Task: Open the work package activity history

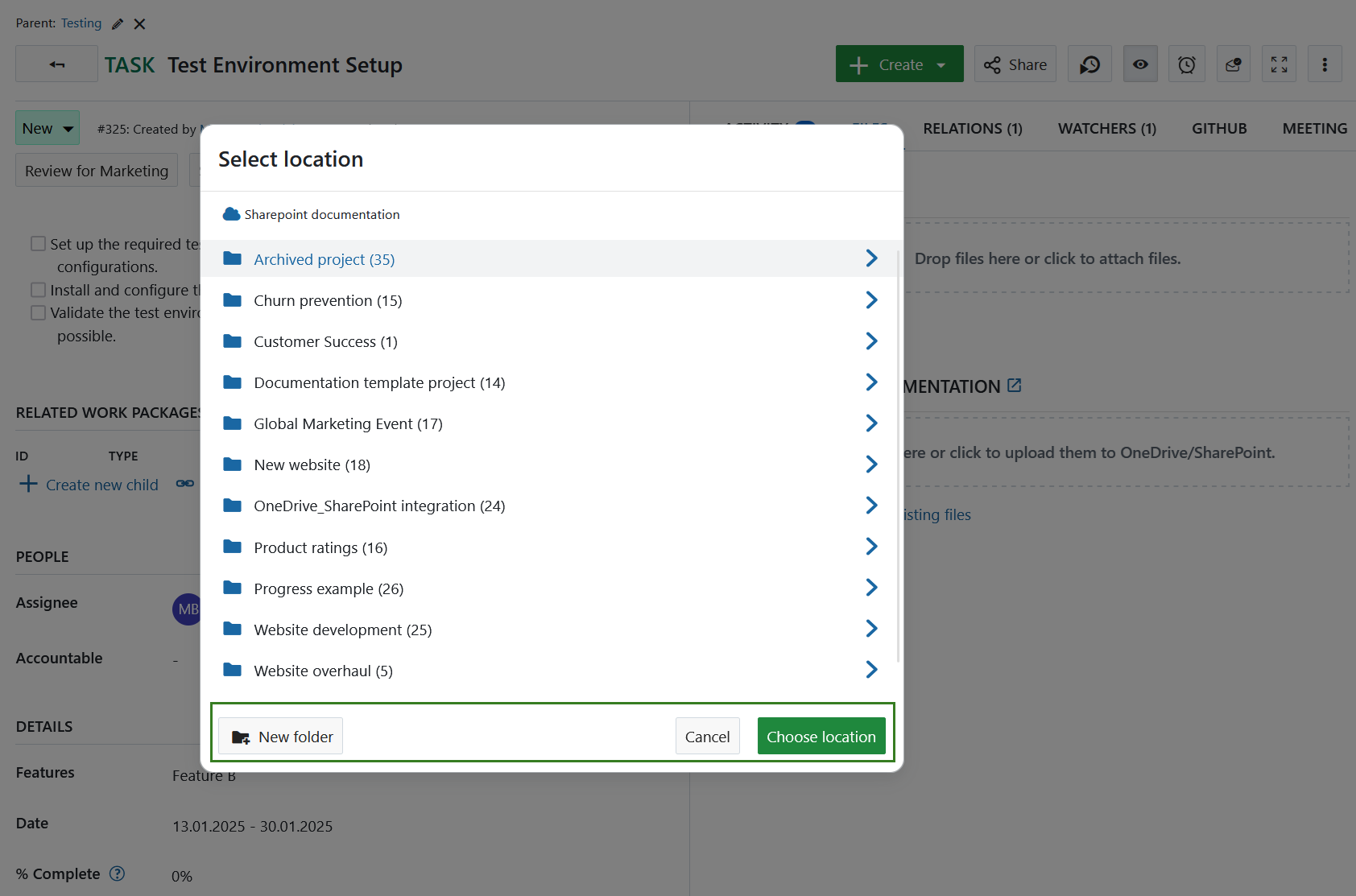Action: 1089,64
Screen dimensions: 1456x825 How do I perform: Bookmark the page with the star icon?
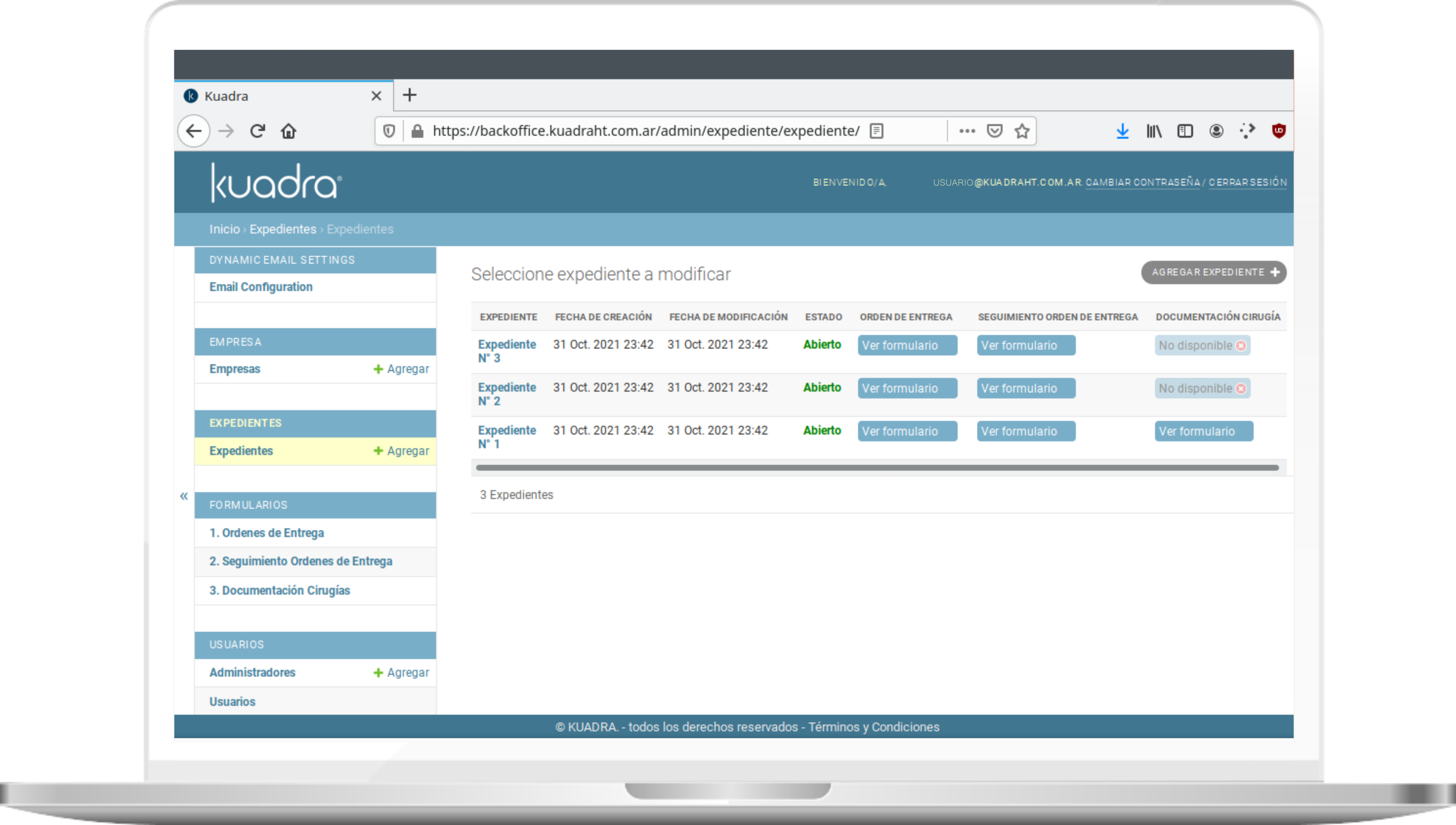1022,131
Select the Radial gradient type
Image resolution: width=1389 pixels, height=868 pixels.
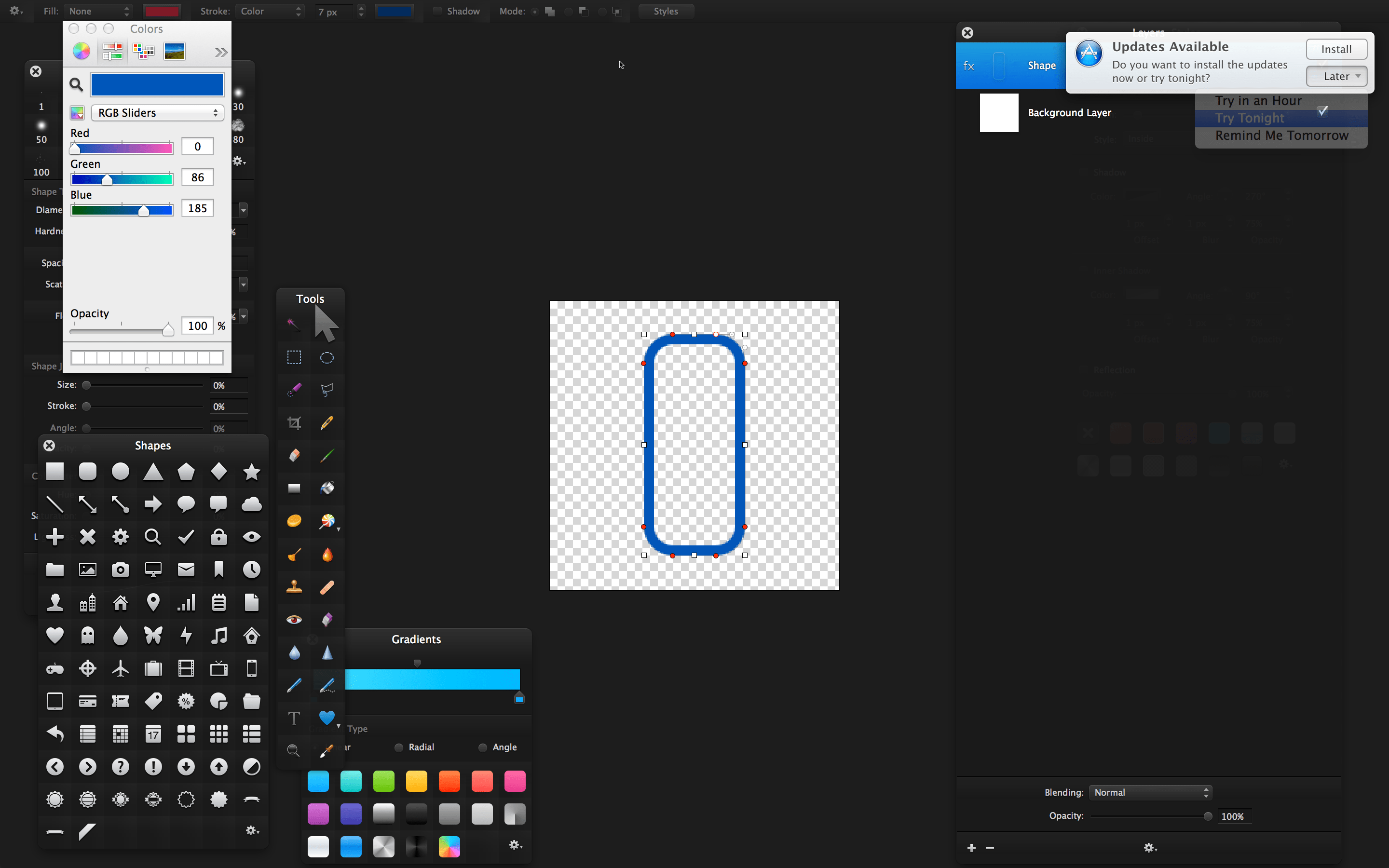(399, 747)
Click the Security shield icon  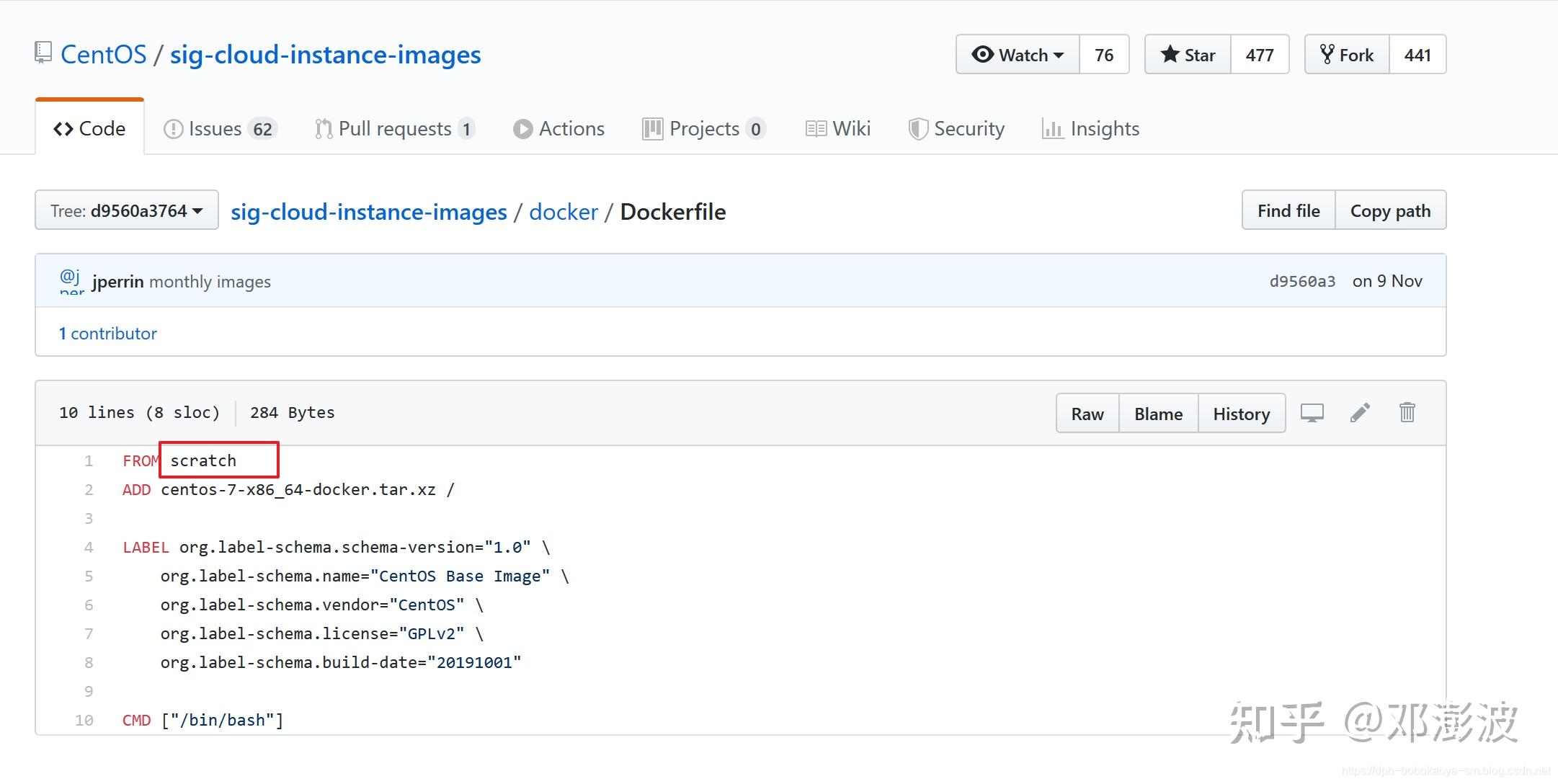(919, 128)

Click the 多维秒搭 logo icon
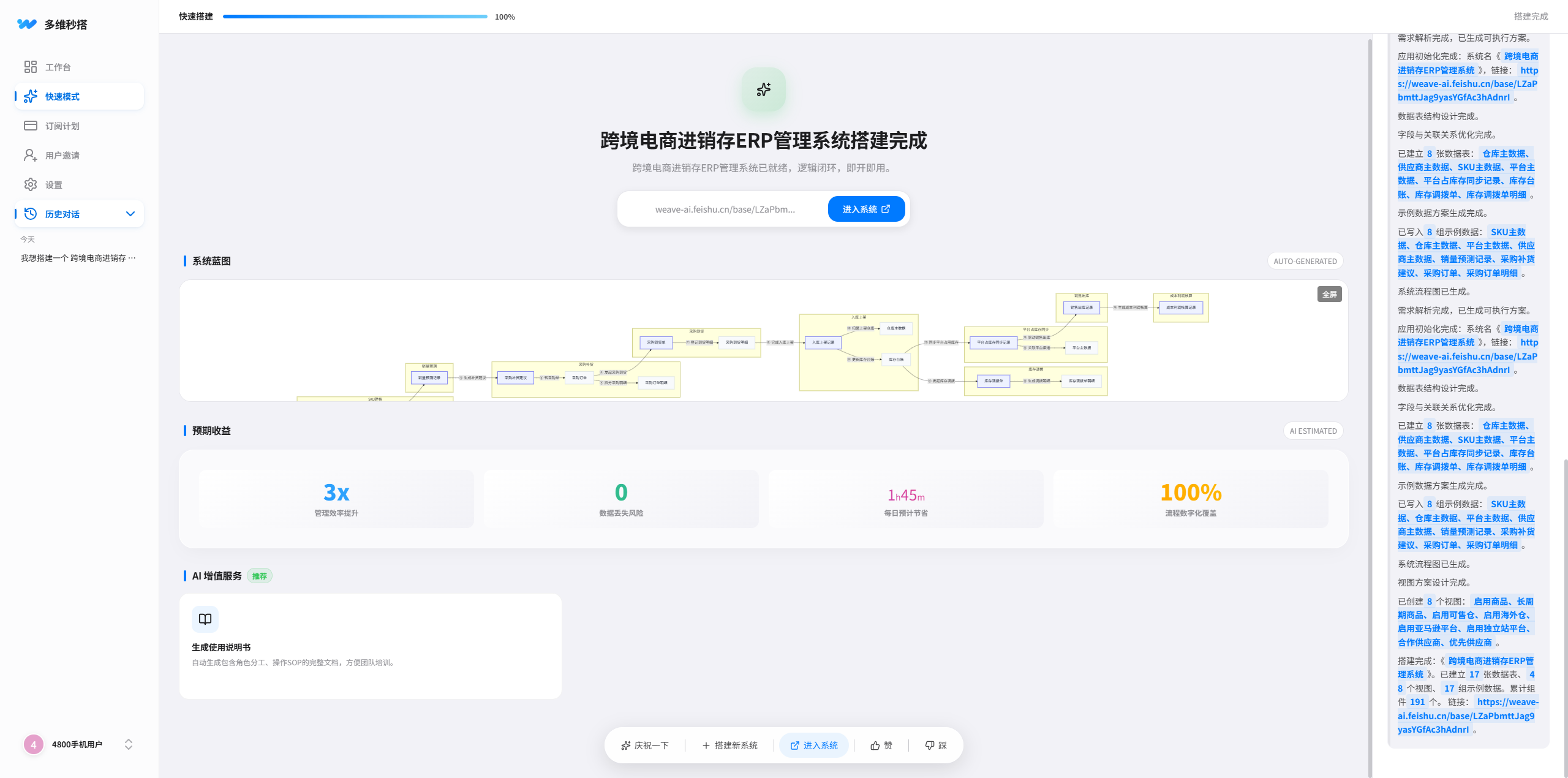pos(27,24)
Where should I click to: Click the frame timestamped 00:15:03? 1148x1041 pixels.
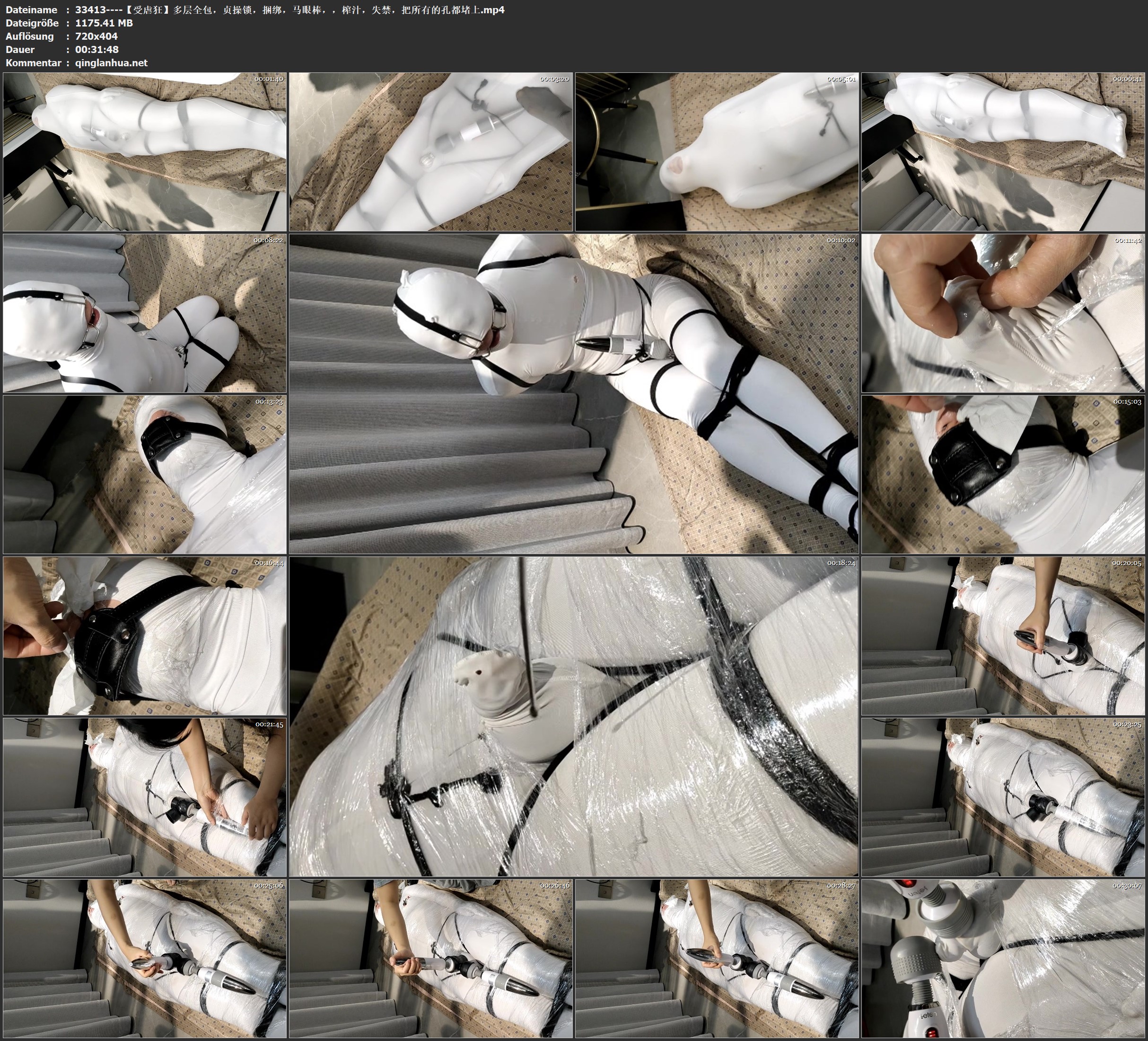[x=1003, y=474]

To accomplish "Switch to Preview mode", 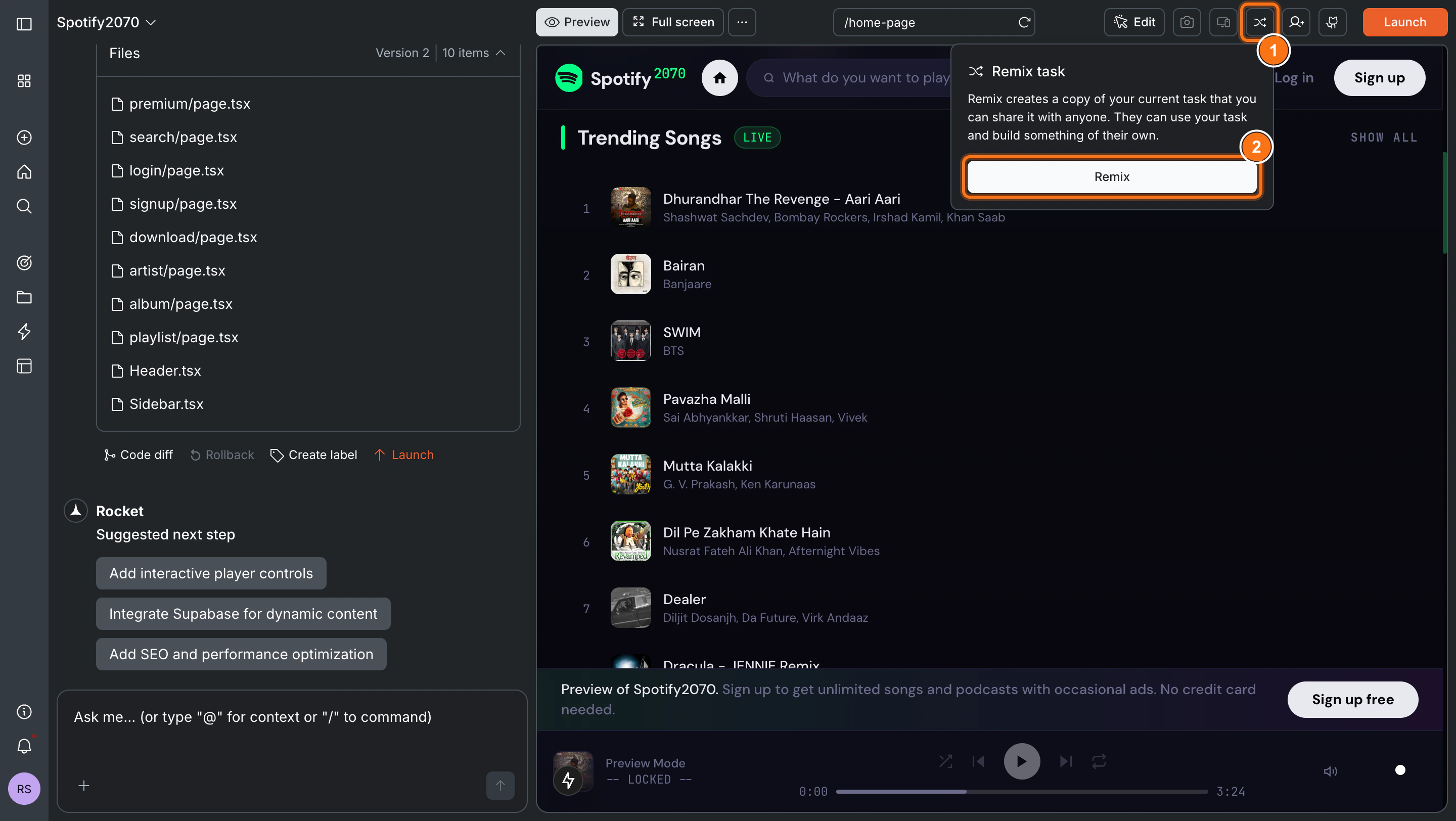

» **Task details**
Each line from the one containing "Click the 多维秒搭 logo icon" through the last line of the entries above should be duplicated exactly, both included; leave out pictures and add nothing.

» **Answer space**
Click the 多维秒搭 logo icon
pos(27,24)
Where should I click to: Click the frame timestamped 00:15:03? 1148x1041 pixels.
[x=1003, y=474]

To accomplish "Switch to Preview mode", 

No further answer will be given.